■ **YOUR TASK**
Repeat exactly, and only, the lines of the entries below from the one with "You are a computer-use agent. Viewport: 1452px" through the one with "Click inside the", both ends included.

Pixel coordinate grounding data

—————

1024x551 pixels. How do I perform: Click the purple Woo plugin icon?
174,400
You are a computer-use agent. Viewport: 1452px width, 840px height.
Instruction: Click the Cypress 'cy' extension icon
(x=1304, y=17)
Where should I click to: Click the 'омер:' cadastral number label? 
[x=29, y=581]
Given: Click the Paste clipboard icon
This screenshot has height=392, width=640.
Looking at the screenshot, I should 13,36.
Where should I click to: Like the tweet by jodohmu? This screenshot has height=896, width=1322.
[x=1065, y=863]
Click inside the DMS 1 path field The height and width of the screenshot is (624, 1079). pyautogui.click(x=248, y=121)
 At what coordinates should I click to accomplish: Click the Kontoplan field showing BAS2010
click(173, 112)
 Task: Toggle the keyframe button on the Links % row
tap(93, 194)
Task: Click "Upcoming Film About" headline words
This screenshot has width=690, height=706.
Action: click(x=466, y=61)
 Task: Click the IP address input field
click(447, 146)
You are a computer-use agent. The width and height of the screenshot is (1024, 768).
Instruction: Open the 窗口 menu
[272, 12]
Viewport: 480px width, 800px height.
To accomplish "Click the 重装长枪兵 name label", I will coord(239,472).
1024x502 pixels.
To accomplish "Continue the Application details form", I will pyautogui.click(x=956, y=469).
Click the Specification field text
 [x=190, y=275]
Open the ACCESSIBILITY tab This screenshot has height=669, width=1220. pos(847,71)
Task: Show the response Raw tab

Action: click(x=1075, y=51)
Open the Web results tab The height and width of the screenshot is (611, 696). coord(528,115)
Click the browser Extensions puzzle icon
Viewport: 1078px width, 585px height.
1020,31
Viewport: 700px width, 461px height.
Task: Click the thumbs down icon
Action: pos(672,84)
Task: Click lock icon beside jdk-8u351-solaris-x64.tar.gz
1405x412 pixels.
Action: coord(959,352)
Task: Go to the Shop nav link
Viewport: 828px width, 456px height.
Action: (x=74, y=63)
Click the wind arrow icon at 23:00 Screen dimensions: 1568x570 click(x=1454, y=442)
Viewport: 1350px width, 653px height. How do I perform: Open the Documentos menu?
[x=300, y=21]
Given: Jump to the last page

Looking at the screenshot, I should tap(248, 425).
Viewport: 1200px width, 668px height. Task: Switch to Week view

—————

■ **ANSWER BELOW**
You are a computer-use agent. Viewport: 1452px width, 840px height.
Instruction: Click the Cypress 'cy' extension icon
(x=1304, y=17)
Where should I click to: Click the 'омер:' cadastral number label? 
[x=29, y=581]
Given: Click the Paste clipboard icon
This screenshot has height=392, width=640.
Looking at the screenshot, I should 13,36.
Where should I click to: Like the tweet by jodohmu? This screenshot has height=896, width=1322.
[x=1065, y=863]
Click inside the DMS 1 path field The height and width of the screenshot is (624, 1079). pyautogui.click(x=248, y=121)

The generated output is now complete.